> _TO-DO LIST_
(1) Translate this sentence from the golf interview into Spanish: "Greens held good, and they rolled good."
(2) Reproduce the part of the golf interview that begins at the words "LEE PATTERSON: Wonderful" and stops after the words "hitting good scores.".

> _PROVIDED TEXT_
+ + + + +

LEE PATTERSON: Wonderful start to the week. Maybe just a couple thoughts about your round today and then we'll open it up for questions.

MARK BROOKS: Well, actually our whole group played good. Hit a lot of good shots. Davis kind of got it started, he made four in a row on the back nine. Kirk played about all day. Actually ended up 6-under, Kirk did. He played really good. Everybody drove it pretty good. We weren't in the rough too many times. I'd have to think about it, but I don't remember anybody being in it. So, maybe it was -- probably twice, for the whole day, because it's thick if you get out in it. But as far as conditions, you know, wind -- hardly any wind. I mean zero, virtually zero. Greens held good, and they rolled good. So you get those condition, you get three guys hit hitting it in the fairway; you get guys hitting good scores.

Q. Do you find greens more true this time than the year before?

MARK BROOKS: Are they truer now? I don't know. Maybe a little bit. Seemed like there's a little more grass this year. I think there's more of the bentgrass. I think the weather has been relatively conducive for growing grass. Certainly, for growing the rough, it has been. I don't know, there's a lot of poa annua. I don't try to overanalyze what the grass conditions. I mean, the greens are fine. They have got a lot of poa annua on them, and they are going to continue to have more and more. So maybe the more poa annua they get, the better they will play. There's nothing wrong with poa annua. It's just when you have when you have the mix, bad mix, maybe 25% poa, it's bad. When it gets more, actually -- you can actually roll the ball on poa annua fine, as long as it's mowed and not real late in the day.

+ + + + +

> _DATASET RECORDS_
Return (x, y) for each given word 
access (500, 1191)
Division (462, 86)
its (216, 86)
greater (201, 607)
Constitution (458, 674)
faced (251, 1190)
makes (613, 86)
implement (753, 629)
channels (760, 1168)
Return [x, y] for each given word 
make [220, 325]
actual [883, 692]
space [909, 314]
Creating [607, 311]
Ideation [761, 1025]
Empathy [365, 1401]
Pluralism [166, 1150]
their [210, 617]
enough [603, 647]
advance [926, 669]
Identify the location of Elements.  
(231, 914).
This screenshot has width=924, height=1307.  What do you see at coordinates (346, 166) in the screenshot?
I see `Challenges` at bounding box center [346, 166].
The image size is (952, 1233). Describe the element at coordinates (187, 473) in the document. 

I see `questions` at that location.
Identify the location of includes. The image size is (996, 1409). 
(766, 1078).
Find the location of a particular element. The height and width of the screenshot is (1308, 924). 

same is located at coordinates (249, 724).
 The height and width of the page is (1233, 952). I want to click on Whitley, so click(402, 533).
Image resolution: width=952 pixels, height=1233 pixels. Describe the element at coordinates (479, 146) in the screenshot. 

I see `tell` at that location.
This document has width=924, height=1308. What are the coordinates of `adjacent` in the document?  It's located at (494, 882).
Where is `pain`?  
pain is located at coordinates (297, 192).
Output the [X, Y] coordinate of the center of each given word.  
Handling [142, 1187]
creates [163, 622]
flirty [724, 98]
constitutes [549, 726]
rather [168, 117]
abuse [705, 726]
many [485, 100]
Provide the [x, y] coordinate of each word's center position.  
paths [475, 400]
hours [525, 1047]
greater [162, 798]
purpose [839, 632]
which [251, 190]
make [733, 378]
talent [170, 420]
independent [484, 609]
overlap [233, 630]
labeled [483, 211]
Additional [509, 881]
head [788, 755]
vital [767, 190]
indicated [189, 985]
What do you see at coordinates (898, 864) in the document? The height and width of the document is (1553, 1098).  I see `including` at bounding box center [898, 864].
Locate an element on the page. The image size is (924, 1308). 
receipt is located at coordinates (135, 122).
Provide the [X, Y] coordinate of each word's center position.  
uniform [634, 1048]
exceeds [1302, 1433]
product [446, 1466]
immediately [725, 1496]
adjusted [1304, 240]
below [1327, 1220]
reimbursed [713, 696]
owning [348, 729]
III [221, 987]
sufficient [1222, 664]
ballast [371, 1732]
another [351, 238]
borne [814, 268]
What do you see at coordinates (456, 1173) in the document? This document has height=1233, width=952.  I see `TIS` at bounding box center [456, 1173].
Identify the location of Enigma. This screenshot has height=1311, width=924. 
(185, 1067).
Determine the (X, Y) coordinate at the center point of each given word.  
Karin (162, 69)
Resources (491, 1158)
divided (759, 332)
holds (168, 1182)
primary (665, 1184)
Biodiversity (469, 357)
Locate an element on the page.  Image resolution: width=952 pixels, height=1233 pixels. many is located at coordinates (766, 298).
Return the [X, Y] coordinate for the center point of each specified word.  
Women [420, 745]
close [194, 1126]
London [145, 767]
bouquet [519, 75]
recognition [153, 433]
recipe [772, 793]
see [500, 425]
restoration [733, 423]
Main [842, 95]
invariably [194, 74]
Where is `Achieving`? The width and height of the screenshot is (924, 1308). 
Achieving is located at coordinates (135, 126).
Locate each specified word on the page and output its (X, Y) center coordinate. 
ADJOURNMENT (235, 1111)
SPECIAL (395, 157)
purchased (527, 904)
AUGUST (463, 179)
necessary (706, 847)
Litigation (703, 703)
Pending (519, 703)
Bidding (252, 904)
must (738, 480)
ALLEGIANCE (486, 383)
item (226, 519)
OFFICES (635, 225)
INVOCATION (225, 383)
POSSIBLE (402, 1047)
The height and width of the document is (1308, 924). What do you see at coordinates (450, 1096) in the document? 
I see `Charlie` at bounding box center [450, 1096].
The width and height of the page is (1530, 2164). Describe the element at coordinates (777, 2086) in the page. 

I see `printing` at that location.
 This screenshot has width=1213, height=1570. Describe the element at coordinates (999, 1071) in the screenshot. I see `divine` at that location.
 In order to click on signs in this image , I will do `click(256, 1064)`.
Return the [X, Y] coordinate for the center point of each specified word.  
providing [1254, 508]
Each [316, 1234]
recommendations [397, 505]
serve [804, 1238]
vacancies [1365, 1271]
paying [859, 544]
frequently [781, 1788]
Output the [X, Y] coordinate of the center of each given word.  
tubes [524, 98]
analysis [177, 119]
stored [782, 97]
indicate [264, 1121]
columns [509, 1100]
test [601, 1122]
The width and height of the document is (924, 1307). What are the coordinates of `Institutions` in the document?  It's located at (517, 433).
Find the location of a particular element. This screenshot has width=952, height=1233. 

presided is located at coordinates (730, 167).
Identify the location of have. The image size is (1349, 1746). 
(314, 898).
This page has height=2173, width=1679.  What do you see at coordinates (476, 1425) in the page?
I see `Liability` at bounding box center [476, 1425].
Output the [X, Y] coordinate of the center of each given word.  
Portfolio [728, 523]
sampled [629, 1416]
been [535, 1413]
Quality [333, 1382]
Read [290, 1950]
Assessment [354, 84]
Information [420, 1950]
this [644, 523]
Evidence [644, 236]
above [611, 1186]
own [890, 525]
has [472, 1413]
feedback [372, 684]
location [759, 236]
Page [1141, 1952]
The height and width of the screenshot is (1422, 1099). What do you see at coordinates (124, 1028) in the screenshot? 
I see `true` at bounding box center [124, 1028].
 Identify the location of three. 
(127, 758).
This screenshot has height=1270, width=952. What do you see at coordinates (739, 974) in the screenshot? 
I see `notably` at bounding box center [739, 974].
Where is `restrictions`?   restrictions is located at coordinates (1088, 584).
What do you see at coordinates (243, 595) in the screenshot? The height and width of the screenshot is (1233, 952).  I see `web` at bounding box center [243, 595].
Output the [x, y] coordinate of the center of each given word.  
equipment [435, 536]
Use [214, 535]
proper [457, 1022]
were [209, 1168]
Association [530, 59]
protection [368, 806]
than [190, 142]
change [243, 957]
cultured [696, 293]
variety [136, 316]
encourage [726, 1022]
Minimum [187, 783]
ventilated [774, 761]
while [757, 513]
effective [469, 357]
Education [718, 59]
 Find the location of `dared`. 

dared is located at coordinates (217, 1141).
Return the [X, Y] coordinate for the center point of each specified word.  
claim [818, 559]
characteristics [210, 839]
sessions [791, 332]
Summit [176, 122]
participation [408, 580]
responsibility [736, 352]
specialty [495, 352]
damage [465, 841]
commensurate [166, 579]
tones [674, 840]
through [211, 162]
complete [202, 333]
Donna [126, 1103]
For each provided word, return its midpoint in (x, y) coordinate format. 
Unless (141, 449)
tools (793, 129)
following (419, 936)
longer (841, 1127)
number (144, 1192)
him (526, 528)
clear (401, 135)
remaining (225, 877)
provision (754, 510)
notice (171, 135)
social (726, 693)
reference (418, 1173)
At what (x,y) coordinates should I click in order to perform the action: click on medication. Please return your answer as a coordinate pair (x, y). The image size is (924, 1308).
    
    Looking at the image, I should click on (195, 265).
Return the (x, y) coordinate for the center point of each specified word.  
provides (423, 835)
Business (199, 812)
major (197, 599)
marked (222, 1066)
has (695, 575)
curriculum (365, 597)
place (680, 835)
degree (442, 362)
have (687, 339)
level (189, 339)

+ + + + +

> _COMPLETED EXERCISE_
(1) Los greens se mantuvieron bien y rodaban bien.

(2)
LEE PATTERSON: Wonderful start to the week. Maybe just a couple thoughts about your round today and then we'll open it up for questions.

MARK BROOKS: Well, actually our whole group played good. Hit a lot of good shots. Davis kind of got it started, he made four in a row on the back nine. Kirk played about all day. Actually ended up 6-under, Kirk did. He played really good. Everybody drove it pretty good. We weren't in the rough too many times. I'd have to think about it, but I don't remember anybody being in it. So, maybe it was -- probably twice, for the whole day, because it's thick if you get out in it. But as far as conditions, you know, wind -- hardly any wind. I mean zero, virtually zero. Greens held good, and they rolled good. So you get those condition, you get three guys hit hitting it in the fairway; you get guys hitting good scores.